= MATERIALS PROVIDED =
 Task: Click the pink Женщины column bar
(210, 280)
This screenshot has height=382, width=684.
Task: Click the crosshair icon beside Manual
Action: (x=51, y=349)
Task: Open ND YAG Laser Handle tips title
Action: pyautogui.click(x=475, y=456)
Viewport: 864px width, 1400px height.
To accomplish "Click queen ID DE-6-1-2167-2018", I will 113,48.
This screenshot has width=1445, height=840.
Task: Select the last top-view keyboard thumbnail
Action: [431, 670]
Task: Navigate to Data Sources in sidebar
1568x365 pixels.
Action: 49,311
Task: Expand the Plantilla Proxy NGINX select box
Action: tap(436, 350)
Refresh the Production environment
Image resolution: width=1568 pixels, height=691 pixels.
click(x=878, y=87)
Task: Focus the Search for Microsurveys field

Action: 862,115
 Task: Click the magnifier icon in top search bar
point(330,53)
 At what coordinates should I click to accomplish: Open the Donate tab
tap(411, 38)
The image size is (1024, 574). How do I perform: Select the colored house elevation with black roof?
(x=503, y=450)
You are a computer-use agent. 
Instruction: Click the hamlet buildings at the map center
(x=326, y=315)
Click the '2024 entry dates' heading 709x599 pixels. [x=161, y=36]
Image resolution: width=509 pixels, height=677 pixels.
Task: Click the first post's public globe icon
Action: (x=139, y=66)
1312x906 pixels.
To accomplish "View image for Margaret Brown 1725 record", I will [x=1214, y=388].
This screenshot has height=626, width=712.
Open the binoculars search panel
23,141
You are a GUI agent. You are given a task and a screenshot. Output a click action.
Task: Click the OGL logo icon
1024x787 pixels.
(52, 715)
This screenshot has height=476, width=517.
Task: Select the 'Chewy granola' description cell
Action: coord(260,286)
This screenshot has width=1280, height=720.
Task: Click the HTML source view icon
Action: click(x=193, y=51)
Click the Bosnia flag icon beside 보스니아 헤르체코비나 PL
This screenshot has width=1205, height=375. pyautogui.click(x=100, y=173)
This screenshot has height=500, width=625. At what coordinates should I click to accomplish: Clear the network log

= WHAT IS EXPECTED =
The response should be the lines from the one containing "Click the Bosnia" through the last line of the data, set down exactly and with no other line.

= SOLUTION TO THE PROBLEM =
Click the Bosnia flag icon beside 보스니아 헤르체코비나 PL
This screenshot has width=1205, height=375. pyautogui.click(x=100, y=173)
This screenshot has height=500, width=625. At what coordinates should I click to accomplish: Clear the network log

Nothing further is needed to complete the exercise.